Maintenant,  les téléromans ont leurs personnages gais ou leur couple de lesbiennes.  Toutes les vedettes qui se cachaient il y a quelques années à peine, reçoivent maintenant des prix et s’expriment au nom de la communauté.  On voit des couples de gais et de lesbiennes à tous les galas médiatisés. On a par contre besoin de nous retrouver parfois entre nous, dans des  médias qui parlent de nous, par nous. Merci  à Nathalie di Palma d’être à la barre de Lesbo Sons depuis des années sur les ondes de CKUT-FM. Et, bien que ce soit plus facile de défoncer des portes ouvertes, merci à Debbie, Ariane, Agnès, Monique et les autres qui s’affichent, qui osent s’afficher diront certaines. 

Certes il a des secteurs d’activités ou géographiques où il vaut mieux se garder une petite gêne sur notre vie privée pour notre sécurité.  Mais au Québec, que de pas de géants ont été fait depuis 35 ans! Je ne porte pas des lunettes roses et je sais que le militantisme doit être fort et présent ici et ailleurs. Je vois des témoignages d’agressions homophobes encore en 2019.

Je ne suis pas naïve.  Dans certains milieux et dans d’autres pays, la reconnaissance n’est pas atteinte. La reconnaissance des droits est une zone délicate. Parlez-en aux femmes des états américains rétrogrades.

Il faut continuer la lutte. La vigilance. L’espoir. Tout est fragile.

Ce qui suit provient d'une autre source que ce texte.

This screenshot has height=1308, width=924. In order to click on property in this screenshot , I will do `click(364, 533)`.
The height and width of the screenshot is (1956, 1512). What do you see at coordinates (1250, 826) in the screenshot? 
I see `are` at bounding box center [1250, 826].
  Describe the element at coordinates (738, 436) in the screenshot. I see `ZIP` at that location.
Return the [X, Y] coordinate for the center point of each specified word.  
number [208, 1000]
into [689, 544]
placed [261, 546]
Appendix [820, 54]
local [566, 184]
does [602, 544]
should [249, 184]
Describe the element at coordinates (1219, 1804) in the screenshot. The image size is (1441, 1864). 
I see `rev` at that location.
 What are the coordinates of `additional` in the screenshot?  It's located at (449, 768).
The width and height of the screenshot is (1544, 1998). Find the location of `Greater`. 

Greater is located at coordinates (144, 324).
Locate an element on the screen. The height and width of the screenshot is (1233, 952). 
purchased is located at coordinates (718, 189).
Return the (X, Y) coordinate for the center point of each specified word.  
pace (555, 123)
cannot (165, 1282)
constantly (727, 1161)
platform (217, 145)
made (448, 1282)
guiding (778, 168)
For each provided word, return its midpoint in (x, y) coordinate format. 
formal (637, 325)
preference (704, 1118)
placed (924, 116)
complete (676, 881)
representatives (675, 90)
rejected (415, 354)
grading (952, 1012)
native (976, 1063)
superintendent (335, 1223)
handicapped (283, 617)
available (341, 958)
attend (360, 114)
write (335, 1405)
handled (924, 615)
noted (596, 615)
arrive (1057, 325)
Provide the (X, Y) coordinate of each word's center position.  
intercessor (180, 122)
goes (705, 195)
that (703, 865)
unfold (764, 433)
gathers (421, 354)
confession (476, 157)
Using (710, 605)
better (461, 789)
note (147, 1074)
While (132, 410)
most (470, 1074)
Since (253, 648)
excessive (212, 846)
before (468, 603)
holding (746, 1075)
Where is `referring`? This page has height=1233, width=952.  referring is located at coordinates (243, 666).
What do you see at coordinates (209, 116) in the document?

Mais, la place des femmes depuis 35 ans? Sommes-nous assez présentes? Fugues nous a toujours fait de la place. Jamais je n’ai senti de la part de la direction ou des collègues, une espèce de discrimination. La misogynie est parfois venue de quelques annonceurs qui ne voulaient pas de femmes dans un magazine gai. L’invisibilité venait des femmes elles-mêmes. Des commerçantes qui refusaient le mensuel Gazelle de peur d’avoir des réactions négatives, peur de la violence ou du vandalisme.  L’invisibilité vient aussi des lesbiennes qui ne se sentent pas interpellées dans un monde gai. 

Une fois acceptée puis banalisées, nous sommes encore plus invisibles. De marginalisées sommes nous devenues bien ordinaires?

P.S : Est-ce qu’il y a encore des lesbiennes qui font semblant d’être hétéro ou abstinente chez le gynécologue?